- Work instruction
Pictures are to be left out, and the rest of the records reproduced exactly.

- Stored dataset items

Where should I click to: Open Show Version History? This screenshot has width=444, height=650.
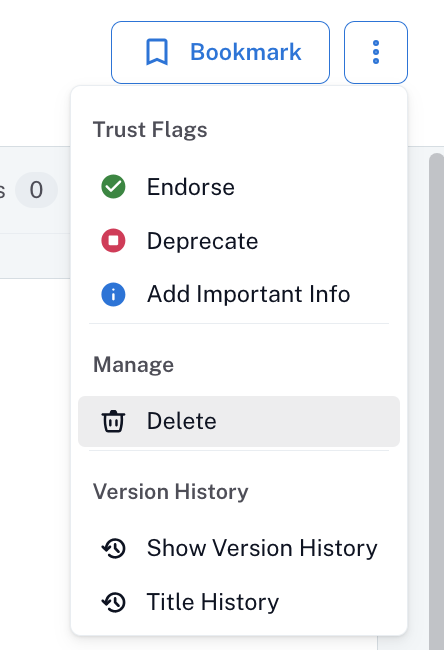239,548
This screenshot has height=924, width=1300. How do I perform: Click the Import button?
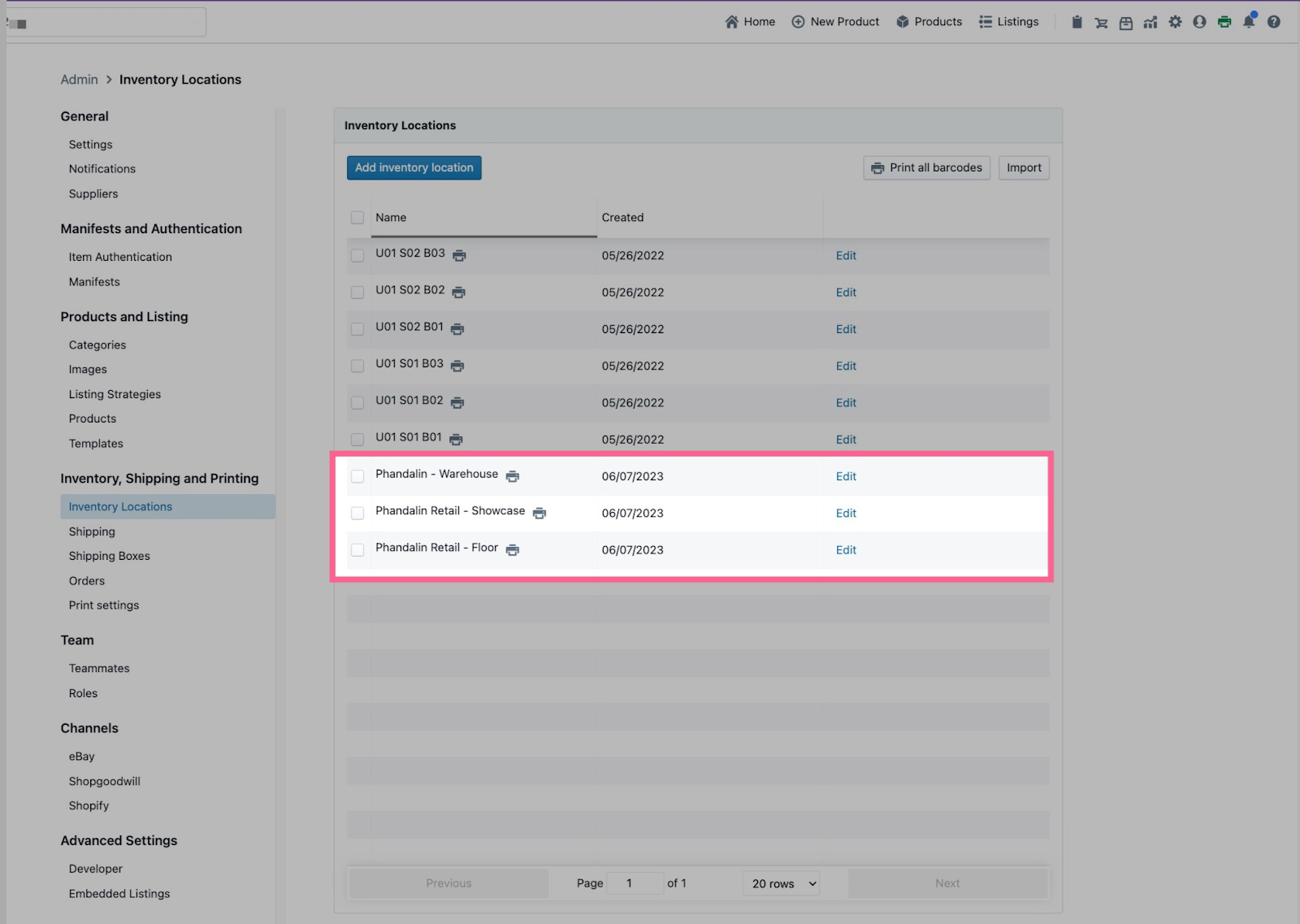coord(1024,167)
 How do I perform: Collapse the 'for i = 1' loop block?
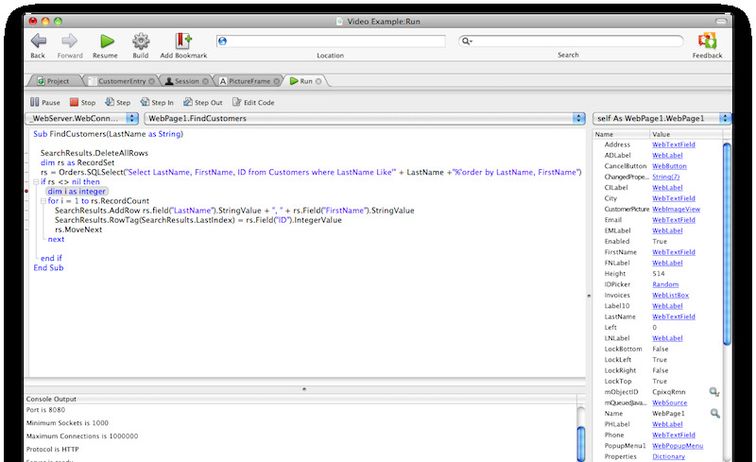(x=42, y=201)
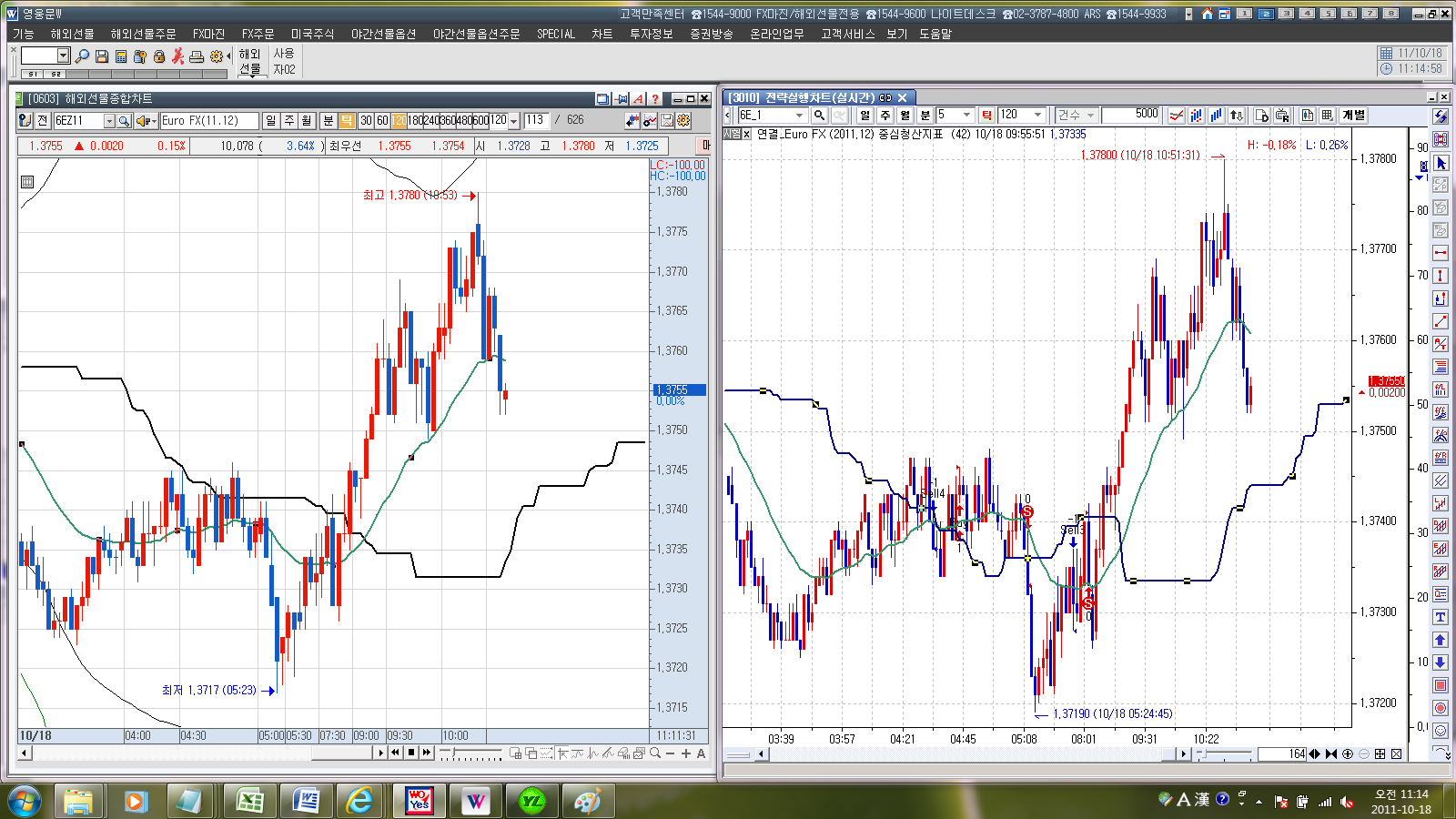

- Task result
Where should I click to: Open Show Version History? This screenshot has width=444, height=650.
239,548
This screenshot has height=924, width=1300. How do I perform: Click the Import button?
coord(1024,167)
 How do I perform: Collapse the 'for i = 1' loop block?
(x=42, y=201)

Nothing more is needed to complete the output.